On December 21, the Turnkey Analyst had an excellent post on Google:

Here's a quote from the analysis:
Recently, however, over the past year, the company has shown lower asset efficiency, with lower asset turnover and a declining return on assets.  These factors combined with a rapidly growing asset base, might suggest an area for further analytical review in the context of the ongoing durability of GOOG’s economic moat.  Additionally, the company’s equity looks somewhat expensive versus our screening universe.  Overall, we have some reservations about investing at GOOG today.

Looks like the assessment for Google was a good forecast of things to come. Ouch.

January 13, the Turnkey Analyst came out with an assessment of Microsoft:
While in the longer run, MSFT may face significant competitive pressures, it is unlikely to be dislodged from its strong defensible position in a dramatic way any time soon.  There are no obvious red flags from any of our short screens, and the company is hugely profitable and stable, so there is a low risk of financial distress.  The stock looks cheap here, and its strong magic score suggests that you are not overpaying for this very high quality business.  If you are looking for a safe bet in a high quality company in the technology space, MSFT would appear to fit the bill.

Just recently, MSFT came out with results that beat the Street.

So what's the lesson here?

A. Turnkey Analyst analysis is always correct?

B. Google is a terrible company and Microsoft is a great company?

C. Investors should jointly assess quality and price when making their investment decisions?

Answer: C.

A is certainly not correct ( D'oh.

B is not right, either. Without Google, my life would not exist!

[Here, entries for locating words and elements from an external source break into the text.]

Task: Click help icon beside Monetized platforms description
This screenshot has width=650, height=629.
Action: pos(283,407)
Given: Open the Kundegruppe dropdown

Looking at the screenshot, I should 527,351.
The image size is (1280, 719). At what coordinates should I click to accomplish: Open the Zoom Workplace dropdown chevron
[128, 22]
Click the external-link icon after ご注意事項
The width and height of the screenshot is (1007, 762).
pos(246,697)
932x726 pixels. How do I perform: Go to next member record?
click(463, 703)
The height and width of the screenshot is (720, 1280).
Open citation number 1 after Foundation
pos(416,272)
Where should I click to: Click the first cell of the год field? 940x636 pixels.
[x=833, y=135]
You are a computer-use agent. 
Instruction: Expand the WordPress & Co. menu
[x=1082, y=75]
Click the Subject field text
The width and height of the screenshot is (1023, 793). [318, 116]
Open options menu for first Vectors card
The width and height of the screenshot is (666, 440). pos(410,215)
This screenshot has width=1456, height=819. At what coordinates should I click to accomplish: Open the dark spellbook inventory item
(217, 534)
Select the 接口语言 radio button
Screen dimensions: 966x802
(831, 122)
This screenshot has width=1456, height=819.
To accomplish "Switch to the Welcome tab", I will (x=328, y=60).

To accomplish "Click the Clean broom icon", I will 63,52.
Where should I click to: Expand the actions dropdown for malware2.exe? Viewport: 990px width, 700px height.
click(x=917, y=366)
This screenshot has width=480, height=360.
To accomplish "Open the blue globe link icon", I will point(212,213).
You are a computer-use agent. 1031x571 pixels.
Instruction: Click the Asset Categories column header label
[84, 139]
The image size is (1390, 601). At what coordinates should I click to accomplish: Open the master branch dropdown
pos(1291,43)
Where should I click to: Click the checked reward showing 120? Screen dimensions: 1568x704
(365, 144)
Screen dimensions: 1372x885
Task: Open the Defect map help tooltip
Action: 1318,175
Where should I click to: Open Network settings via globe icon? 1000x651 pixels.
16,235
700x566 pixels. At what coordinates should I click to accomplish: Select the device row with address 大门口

I'd have to do traditional things like manual labor, playing outside, and write letters to people with a pen and paper--God forbid! And Microsoft isn't the king of all things good--last night I was programming in VBA and got my favorite excel error "Sorry, you cannot save the file, XML error. blah blah blah"

From a quantitative perspective, MSFT and GOOG are both very high quality companies. However, from a price perspective, GOOG is much (or should I say, "was") more expensive than MSFT. The problem with paying high prices for quality is that the high quality must persist or the Street will teach you a lesson. Meanwhile, buying high quality at a lower relative price builds in a margin of safety, and if results do better than expected, the low-price stock will typically have a huge rally.